Nazneen: Evaluation is key for a language model because of the stochasticity of the thing. Before I talk about evaluation, I want to first talk about the types of learning or training that goes into these language models. There are four types of learning.
- The first is pre training, which is essentially building the foundation model.
- The second is in-context learning or in-context training, where no parameters are updated, but you give the model a prompt, and describe a new task that you want the model to achieve. It can either be zero shot, or a few shots. And then you give it a new example. It learns in context.
- The third one is supervised fine tuning, which is going from something like GPT3 to instruct GPT. So, you want this foundation model to follow instructions and chat with a human and generate outputs that are actually answers to what the person is looking for or being chatty and being open ended and also following instructions.
- The fourth type of training is called reinforcement learning with human feedback. In this case, you first train a reward model based on human preferences. What people have done in the past is, have humans generate a handful of examples, and then ask something like chat GPT to generate more. That is how Alpaca came about and the self instruct data set came about.
For evaluating the first two types of learning, pre-training and in-context learning, we can use benchmarks like the big bench from Google, or the helm benchmarks from Stanford, which are very standard benchmarks of NLP tasks.
During supervised fine tuning, you evaluate for chattiness, whether the language model is actually generating open-ended answers, and also whether it’s actually able to follow instructions. We cannot use these NLP benchmarks here.
We also have to evaluate the reward model to make sure that it has actually learned the values we care about. The things that people generally train the reward model on are truthfulness, harmlessness, and helpfulness. So how good is the response in these dimensions?
Finally, the last part is the very interesting final way to evaluate is called Red Teaming, which comes in the very end. In this case, you’re trying to adversarially attack or prompt the model, and see how it does.
Aparna: What do you think are the defensible sources of differentiation in generative AI?
Nazneen: While generative AI is a crowded field, execution and data quality are key differentiators.
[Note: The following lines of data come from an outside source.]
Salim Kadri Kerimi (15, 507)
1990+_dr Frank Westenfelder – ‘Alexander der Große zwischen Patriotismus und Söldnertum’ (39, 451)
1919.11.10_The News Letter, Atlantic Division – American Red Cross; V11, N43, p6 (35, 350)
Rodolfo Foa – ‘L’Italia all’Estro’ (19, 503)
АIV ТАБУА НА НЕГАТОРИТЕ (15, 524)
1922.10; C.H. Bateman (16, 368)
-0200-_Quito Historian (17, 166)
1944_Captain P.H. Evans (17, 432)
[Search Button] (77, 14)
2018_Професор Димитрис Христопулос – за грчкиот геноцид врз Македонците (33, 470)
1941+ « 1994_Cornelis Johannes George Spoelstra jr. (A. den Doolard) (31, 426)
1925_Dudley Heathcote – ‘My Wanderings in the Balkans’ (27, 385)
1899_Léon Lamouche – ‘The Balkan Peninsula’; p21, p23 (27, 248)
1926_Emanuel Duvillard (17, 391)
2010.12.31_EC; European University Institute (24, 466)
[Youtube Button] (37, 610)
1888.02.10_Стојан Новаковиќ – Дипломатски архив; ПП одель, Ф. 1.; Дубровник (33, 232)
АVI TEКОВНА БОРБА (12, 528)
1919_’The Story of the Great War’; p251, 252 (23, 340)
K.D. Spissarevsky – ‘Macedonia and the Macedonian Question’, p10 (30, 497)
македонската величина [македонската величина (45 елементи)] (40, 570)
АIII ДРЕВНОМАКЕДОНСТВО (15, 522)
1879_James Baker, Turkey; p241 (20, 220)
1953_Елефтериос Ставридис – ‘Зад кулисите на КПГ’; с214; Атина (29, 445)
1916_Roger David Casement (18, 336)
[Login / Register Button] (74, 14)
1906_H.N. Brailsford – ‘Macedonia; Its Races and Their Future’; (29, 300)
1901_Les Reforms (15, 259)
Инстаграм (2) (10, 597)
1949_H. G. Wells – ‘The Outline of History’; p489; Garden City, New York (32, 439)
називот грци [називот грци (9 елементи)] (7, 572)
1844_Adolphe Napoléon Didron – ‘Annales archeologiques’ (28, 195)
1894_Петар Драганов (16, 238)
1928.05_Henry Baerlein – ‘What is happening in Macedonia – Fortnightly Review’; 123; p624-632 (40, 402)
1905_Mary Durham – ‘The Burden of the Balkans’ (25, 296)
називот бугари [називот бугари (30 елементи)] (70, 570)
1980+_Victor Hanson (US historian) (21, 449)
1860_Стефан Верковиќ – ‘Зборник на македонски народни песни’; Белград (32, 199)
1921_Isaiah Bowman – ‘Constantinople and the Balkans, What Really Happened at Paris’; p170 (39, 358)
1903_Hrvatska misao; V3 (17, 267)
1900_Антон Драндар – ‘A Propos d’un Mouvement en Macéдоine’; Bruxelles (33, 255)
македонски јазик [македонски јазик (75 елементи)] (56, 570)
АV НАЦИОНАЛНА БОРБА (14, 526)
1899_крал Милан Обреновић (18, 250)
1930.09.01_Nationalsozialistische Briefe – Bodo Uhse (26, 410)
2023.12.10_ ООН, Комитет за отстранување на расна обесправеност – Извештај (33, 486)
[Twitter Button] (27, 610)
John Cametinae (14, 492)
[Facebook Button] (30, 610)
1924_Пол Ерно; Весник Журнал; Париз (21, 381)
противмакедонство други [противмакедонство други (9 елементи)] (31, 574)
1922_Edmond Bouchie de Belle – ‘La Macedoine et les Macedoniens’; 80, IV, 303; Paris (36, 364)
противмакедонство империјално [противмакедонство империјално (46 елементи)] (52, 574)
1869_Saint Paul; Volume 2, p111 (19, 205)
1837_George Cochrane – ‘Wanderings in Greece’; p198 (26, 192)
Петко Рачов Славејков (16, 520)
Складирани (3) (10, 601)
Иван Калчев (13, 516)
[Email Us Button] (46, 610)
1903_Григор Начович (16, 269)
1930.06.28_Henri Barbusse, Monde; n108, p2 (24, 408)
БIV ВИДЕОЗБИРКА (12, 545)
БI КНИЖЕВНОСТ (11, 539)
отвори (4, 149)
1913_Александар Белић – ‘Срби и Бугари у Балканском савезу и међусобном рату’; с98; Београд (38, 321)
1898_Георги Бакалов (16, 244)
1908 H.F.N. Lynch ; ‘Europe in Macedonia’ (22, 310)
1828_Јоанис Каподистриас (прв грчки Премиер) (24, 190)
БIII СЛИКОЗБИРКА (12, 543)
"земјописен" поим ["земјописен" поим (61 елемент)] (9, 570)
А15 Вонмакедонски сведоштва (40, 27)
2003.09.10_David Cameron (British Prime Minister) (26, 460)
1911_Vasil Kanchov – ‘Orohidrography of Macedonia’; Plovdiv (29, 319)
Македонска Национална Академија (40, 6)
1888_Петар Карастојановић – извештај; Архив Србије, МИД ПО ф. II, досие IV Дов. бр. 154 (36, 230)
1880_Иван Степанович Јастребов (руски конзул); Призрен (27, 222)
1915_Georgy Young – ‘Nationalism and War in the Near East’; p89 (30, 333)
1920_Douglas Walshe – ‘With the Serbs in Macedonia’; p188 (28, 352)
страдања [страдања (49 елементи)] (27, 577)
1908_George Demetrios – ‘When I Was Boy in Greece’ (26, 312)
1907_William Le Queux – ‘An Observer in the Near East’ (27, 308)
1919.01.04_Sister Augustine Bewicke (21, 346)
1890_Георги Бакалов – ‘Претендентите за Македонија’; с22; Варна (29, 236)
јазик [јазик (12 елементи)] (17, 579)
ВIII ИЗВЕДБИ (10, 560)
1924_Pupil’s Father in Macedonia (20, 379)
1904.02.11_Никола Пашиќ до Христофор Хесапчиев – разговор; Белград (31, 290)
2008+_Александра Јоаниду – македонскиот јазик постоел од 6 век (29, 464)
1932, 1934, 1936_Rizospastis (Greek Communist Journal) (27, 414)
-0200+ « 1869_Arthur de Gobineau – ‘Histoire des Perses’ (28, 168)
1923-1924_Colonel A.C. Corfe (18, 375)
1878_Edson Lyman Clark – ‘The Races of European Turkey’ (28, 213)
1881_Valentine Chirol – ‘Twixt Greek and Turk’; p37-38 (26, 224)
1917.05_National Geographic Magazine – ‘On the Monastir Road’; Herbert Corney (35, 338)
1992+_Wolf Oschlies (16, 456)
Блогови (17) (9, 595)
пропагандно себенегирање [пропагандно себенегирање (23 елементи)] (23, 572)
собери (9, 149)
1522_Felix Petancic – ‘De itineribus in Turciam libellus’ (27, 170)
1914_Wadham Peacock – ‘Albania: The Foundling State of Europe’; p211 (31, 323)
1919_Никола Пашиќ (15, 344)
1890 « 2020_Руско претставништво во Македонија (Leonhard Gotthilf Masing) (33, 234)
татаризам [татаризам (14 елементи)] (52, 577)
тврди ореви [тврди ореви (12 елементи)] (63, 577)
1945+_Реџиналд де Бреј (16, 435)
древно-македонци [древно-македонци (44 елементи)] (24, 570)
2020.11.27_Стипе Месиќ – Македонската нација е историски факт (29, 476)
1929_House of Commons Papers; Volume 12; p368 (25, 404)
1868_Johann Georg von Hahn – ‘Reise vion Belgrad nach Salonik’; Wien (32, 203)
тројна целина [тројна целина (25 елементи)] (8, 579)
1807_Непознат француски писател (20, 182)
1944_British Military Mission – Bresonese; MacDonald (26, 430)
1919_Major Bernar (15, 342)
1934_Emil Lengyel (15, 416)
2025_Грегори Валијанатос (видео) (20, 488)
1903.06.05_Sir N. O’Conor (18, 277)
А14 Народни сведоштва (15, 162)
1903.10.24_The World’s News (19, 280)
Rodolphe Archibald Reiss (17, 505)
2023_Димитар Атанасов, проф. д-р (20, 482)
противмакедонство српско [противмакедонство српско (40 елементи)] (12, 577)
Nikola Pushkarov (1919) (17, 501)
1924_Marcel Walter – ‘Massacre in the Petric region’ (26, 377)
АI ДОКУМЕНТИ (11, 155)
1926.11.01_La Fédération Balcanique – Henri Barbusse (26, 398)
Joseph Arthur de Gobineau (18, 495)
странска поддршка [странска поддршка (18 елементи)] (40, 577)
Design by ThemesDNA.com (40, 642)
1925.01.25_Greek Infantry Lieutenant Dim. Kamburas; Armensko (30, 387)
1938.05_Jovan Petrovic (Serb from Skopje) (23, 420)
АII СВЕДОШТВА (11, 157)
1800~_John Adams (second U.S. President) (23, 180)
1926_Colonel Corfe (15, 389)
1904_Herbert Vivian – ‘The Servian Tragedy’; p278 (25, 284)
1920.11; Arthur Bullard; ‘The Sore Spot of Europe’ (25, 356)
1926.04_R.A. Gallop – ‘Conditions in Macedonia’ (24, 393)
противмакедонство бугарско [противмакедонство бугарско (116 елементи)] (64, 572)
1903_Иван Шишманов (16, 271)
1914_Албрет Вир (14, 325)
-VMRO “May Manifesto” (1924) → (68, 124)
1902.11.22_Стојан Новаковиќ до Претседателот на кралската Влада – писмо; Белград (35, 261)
Ensuring high-quality data and disentangling hype from reality are crucial. Building models with good data quality can yield better results compared to models trained on noisy data. Investing effort and resources into data quality is essential.
While generative AI is a crowded field, execution and data quality are key differentiators.
Aparna: Lastly, what do you see as the major opportunities for AI in enterprise?
Nazneen: Enterprise AI solutions have major opportunities in leveraging proprietary data for training models. One example is streamlining employee onboarding by automating email exchanges, calendars, and document reading. Workflows in platforms like ServiceNow and Salesforce can also be automated using large language models. The enterprise space offers untapped potential for AI applications by utilizing data and automating various processes.